A large proportion of all Hebrew books is ethical. Many of the works already treated here fall under this category. The Talmudical, exegetical, and philosophical writings of Jews were also ethical treatises. In this chapter, however, attention will be restricted to a few books which are in a special sense ethical.
Collections of moral proverbs, such as the "Choice of Pearls," attributed to Ibn Gebirol, and the "Maxims of the Philosophers" by Charizi, were great favorites in the Middle Ages. They had a distinct charm, but they were not original. They were either compilations from older books or direct translations from the Arabic. It was far otherwise with the ethical work entitled "Heart Duties" (Choboth ha-Lebaboth), by Bachya Ibn Pekuda (about 1050-1100). This was as original as it was forcible. Bachya founded his ethical system on the Talmud and on the philosophical notions current in his day, but he evolved out of these elements an original view of life. The inner duties dictated by conscience were set above all conventional morality. Bachya probed the very heart of religion. His soul was filled with God, and this communion, despite the ascetic feelings to which it gave rise, was to Bachya an exceeding joy. His book thrills the reader with the author's own chastened enthusiasm. The "Heart Duties" of Bachya is the most inspired book written by a Jew in the Middle Ages.
In part worthy of a place by the side of Bachya's treatise is an ethical book written in the Rhinelands during the thirteenth century. "The Book of the Pious" (Sefer ha-Chassidim) is mystical, and in course of time superstitious elements were interpolated. Wrongly attributed to a single writer, Judah Chassid, the "Book of the Pious" was really the combined product of the Jewish spirit in the thirteenth century. It is a conglomerate of the sublime and the trivial, the purely ethical with the ceremonial. With this popular and remarkable book may be associated other conglomerates of the ritual, the ethical, and the mystical, as the Rokeach by Eleazar of Worms.
A simpler but equally popular work was Yedaiah Bedaressi's "Examination of the World" (Bechinath Olam), written in about the year 1310. Its style is florid but poetical, and the many quaint turns which it gives to quotations from the Bible remind the reader of Ibn Gebirol. Its earnest appeal to man to aim at the higher life, its easily intelligible and commonplace morals, endeared it to the "general reader" of the Middle Ages. Few books have been more often printed, few more often translated.
Another favorite class of ethical books consisted of compilations made direct from the Talmud and the Midrash. The oldest and most prized of these was Isaac Aboab's "Lamp of Light" (Menorath ha-Maor). It was an admirably written book, clearly arranged, and full to the brim of ethical gems. Aboab's work was written between 1310 and 1320. It is arranged according to subjects, differing in this respect from another very popular compilation, Jacob Ibn Chabib's "Eye of Jacob" (En Yaakob), which was completed in the sixteenth century.
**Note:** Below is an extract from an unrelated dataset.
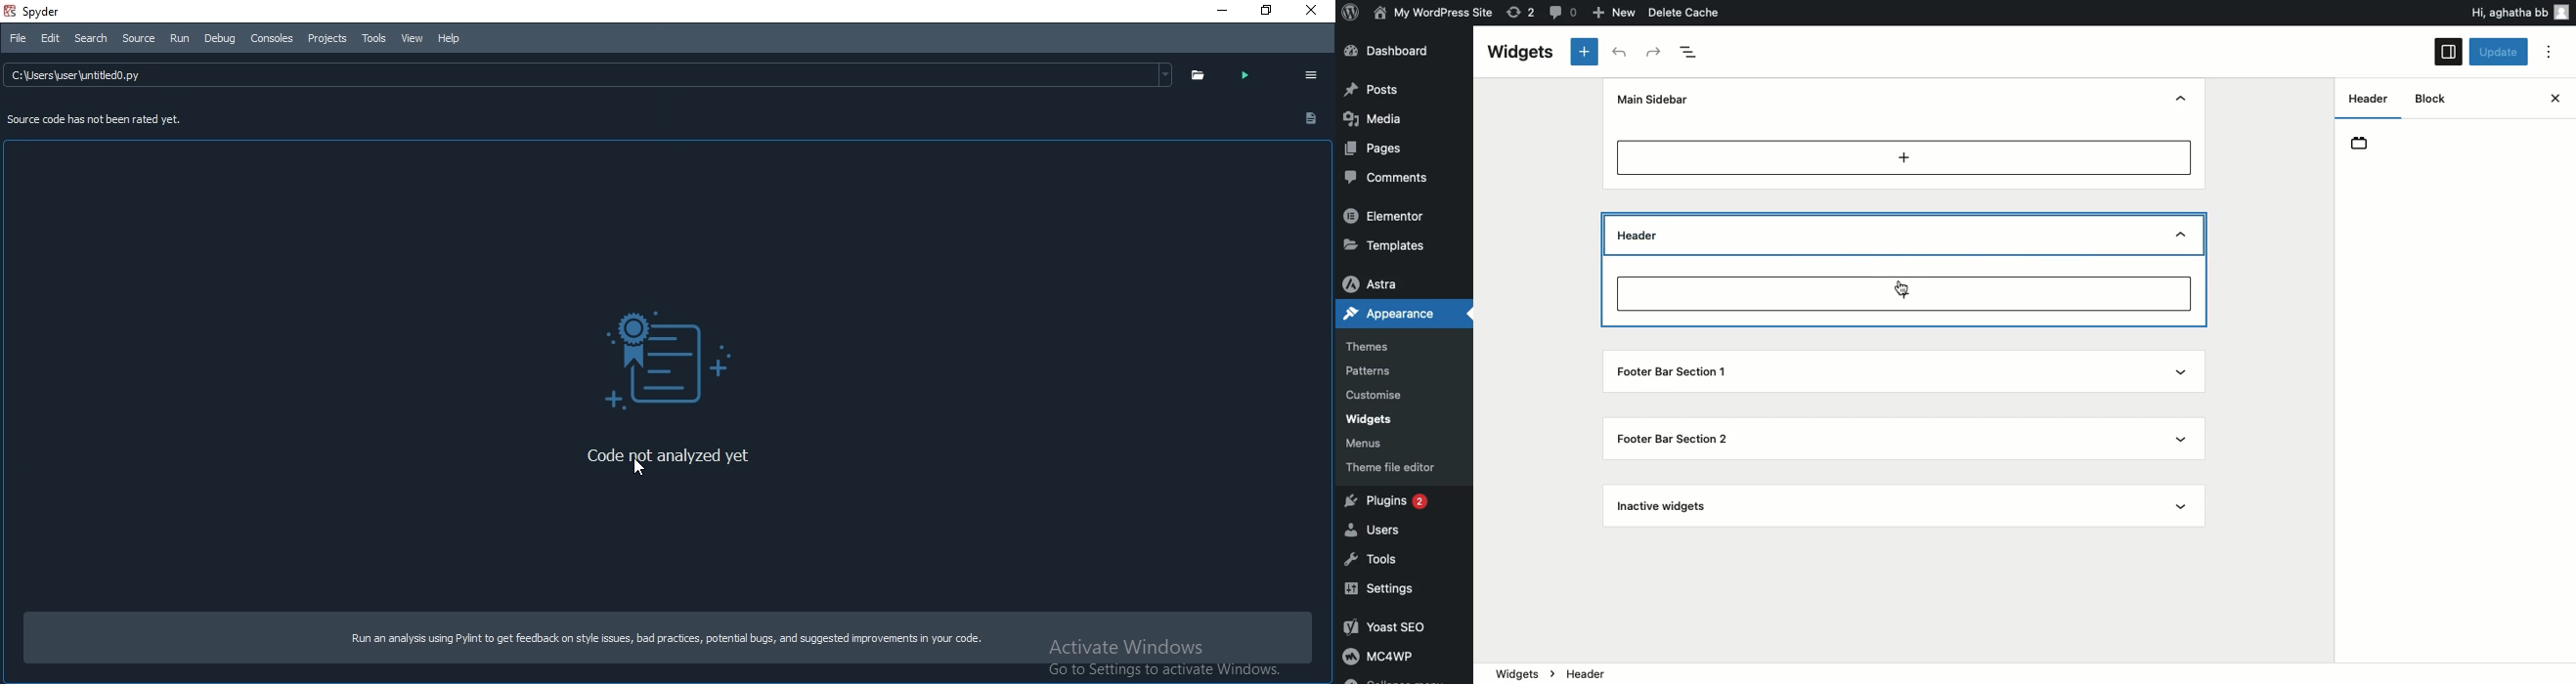 This screenshot has width=2576, height=700. I want to click on file path, so click(592, 74).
In this, the Hagadic passages of the Talmud are extracted without arrangement, the order of the Talmud itself being retained. The "Eye of Jacob" was an extremely popular work.
Of the purely devotional literature of Judaism, it is impossible to speak here. One other ethical book must be here noticed, for it has attained wide and deserved popularity. This is the "Path of the Upright" (Messilath Yesharim) by Moses Chayim Luzzatto, of whom more will be said in a later chapter. But a little more space must be here devoted to a species of ethical tract which was peculiar to Jewish moralists. These tracts were what are known as Ethical Wills.
These Ethical Wills (Zevaoth) contained the express directions of fathers to their children or of aged teachers to their disciples. They were for the most part written calmly in old age, but not immediately before the writers' death. Some of them were very carefully composed, and amount to formal ethical treatises. But in the main they are charmingly natural and unaffected. They were intended for the absolutely private use of children and relatives, or of some beloved pupil who held the dearest place in his master's regard. They were not designed for publication, and thus, as the writer had no reason to expect that his words would pass beyond a limited circle, the Ethical Will is a clear revelation of his innermost feelings and ideals. Intellectually some of these Ethical Wills are poor; morally, however, the general level is very high.